前作もそうだったが、本作もストーリー展開は強引である。どう考えてもトム・クルーズたちに課された軍事活動は、武力不行使原則に違反する。ロシアによるウクライナ侵略について世界中の人々が心を痛めているこの時代に、これは認められるのだろうか? さらに、後半の展開はもう笑ってしまうぐらい無茶苦茶である。無事に帰還して、「イェー!」と盛り上がっている場合じゃないだろ。リアル世界であんなことしたら戦争が始まってしまう…。トム・クルーズも含めた製作者たちは、いまだにアメリカは何をしても許されると思っているのだろうか?

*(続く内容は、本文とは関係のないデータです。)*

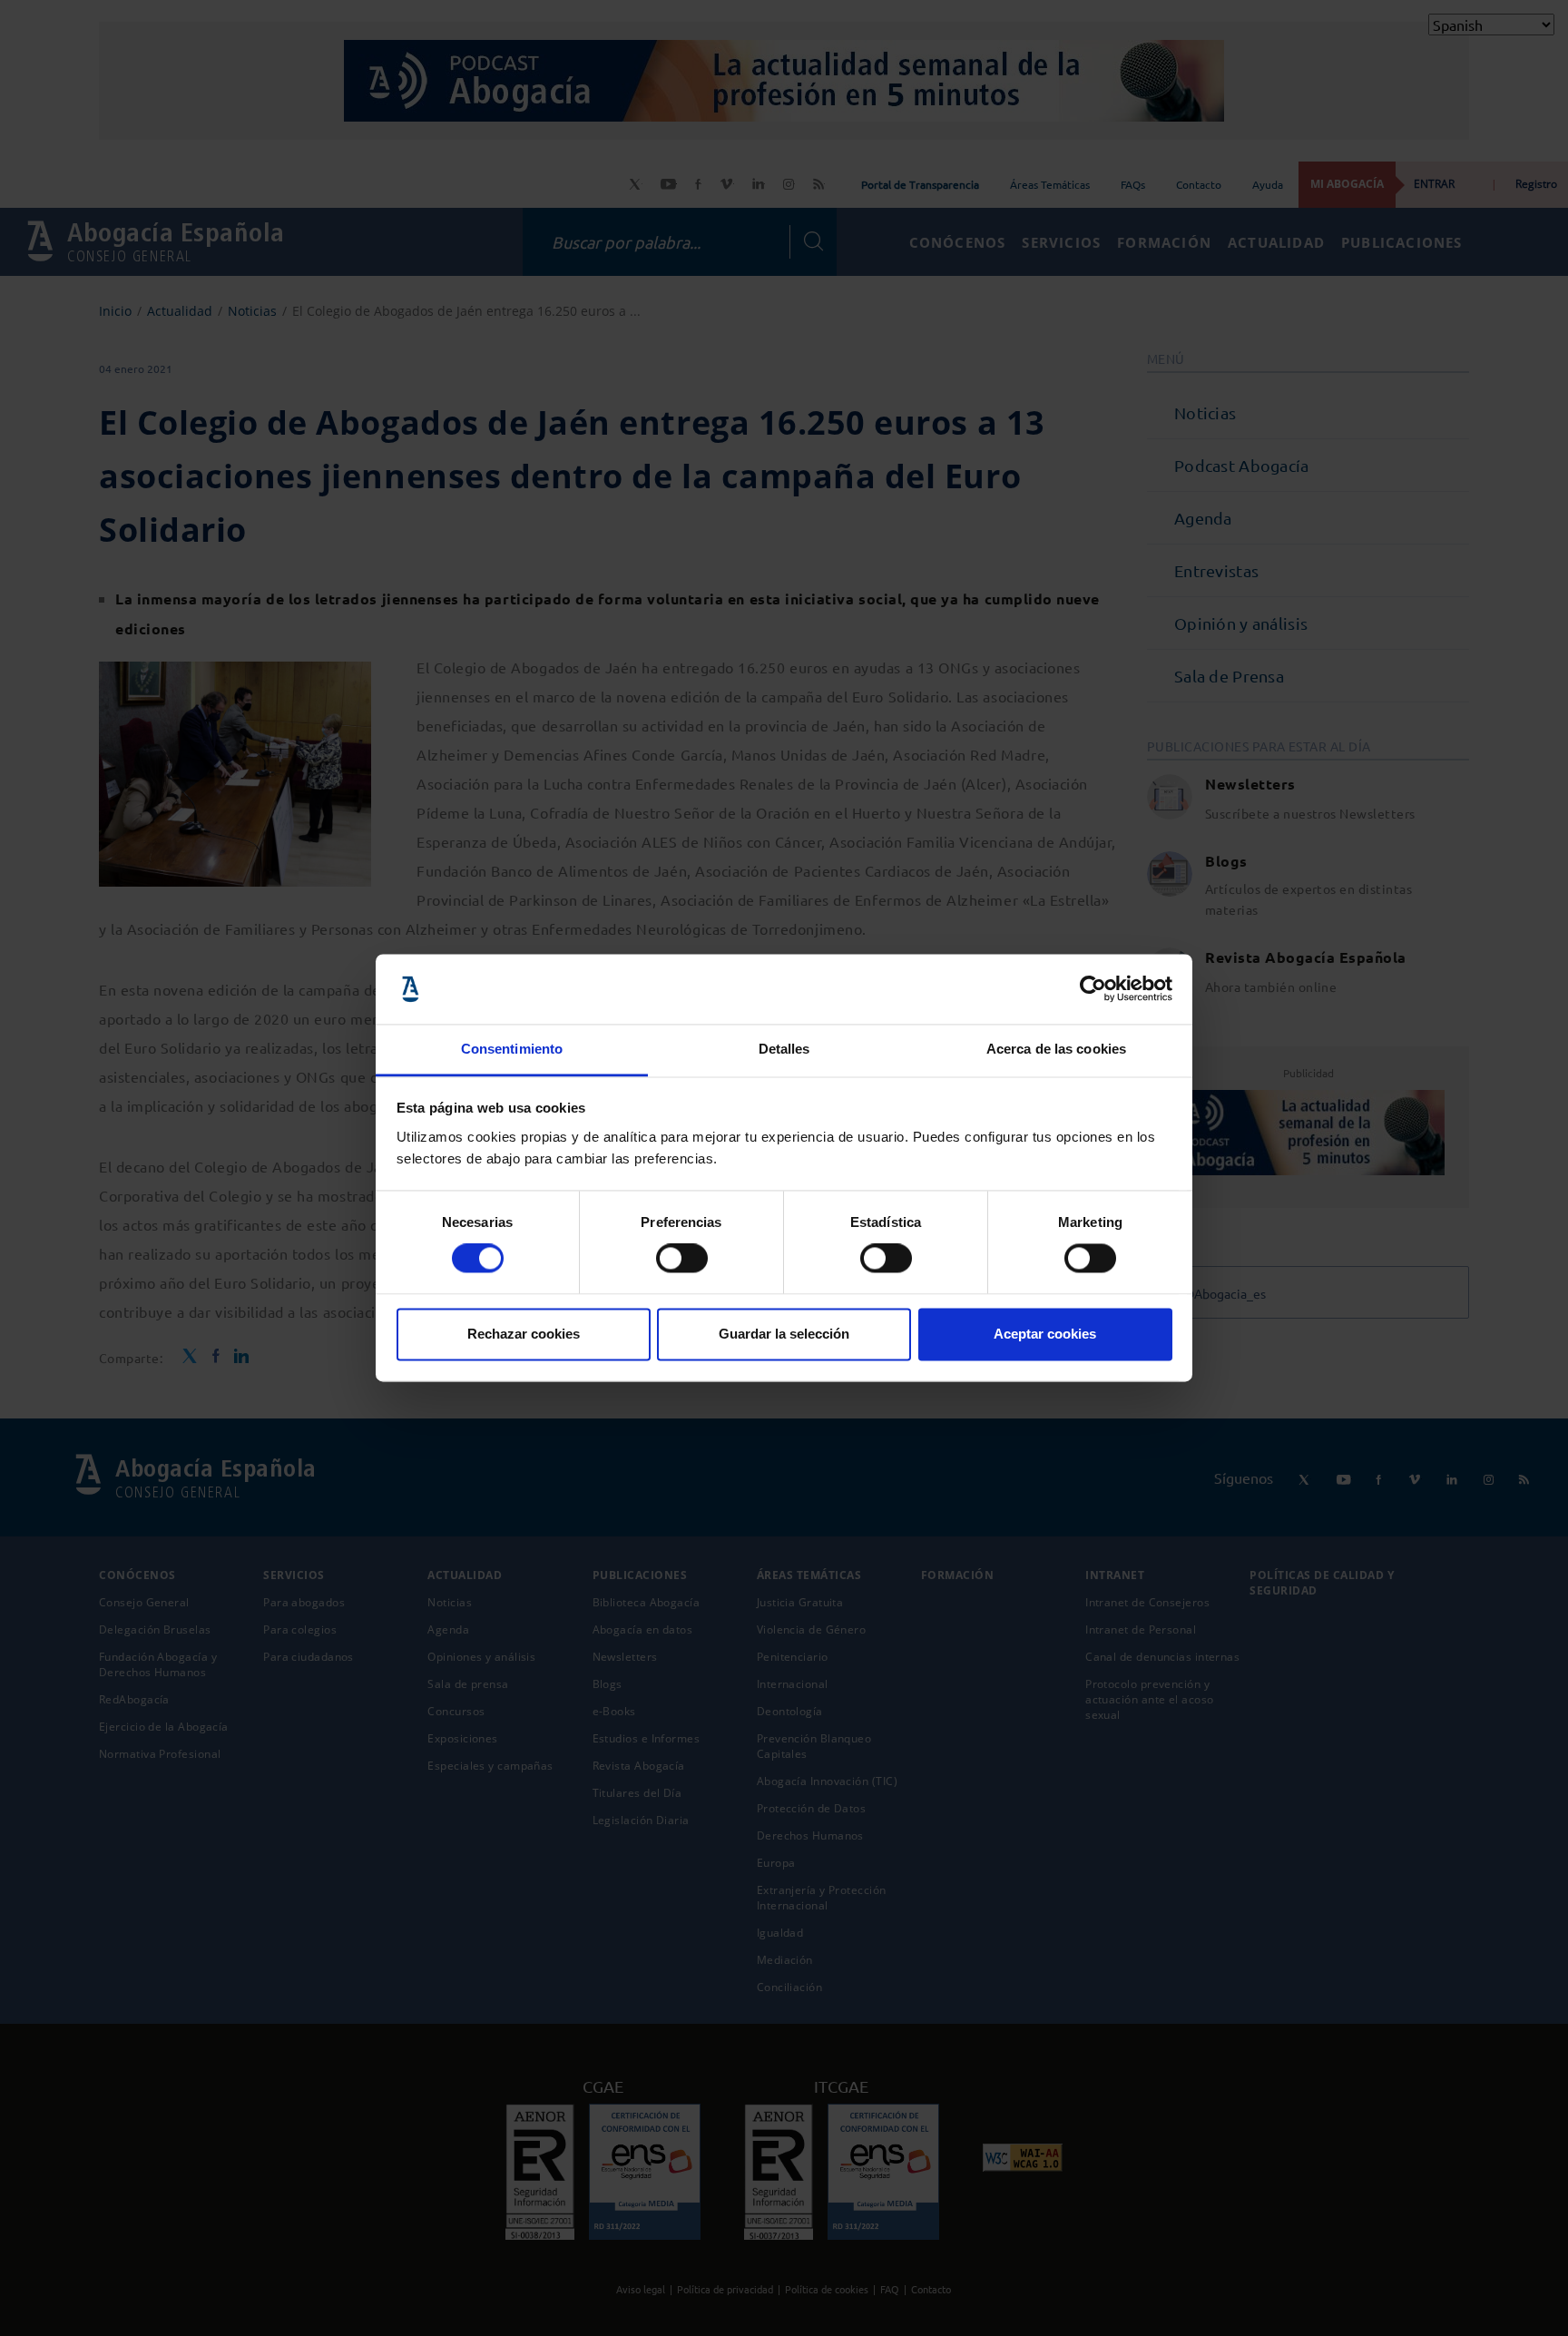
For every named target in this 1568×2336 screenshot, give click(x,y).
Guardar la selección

ただそんな無茶苦茶なストーリー展開はひとまず置いて、戦闘機の飛行映像と音響は素晴らしい。上映開始から始まる「トップガン~賛美の世界~」と「デンジャー・ゾーン」で、おっさんの気持ちはワクワクである。観ていて、聞いていて、本当に楽しい。まさしく トム・クルーズ演じるマーヴェリックが、マイルズ・テーラー演じるルースターに繰り返し語る "Don't think. Just do it!" の世界である。何も考えずに、大きなスクリーンと迫力ある音響で楽しむべきハリウッド映画の典型例ともいえる。
それにしても、字幕は戸田奈津子さんだが、英語を聞きながら「このセリフをこう訳すの?」という感じであった。いわゆる「なっち語」が健在なのを確認した(お達者で何よりですわ)。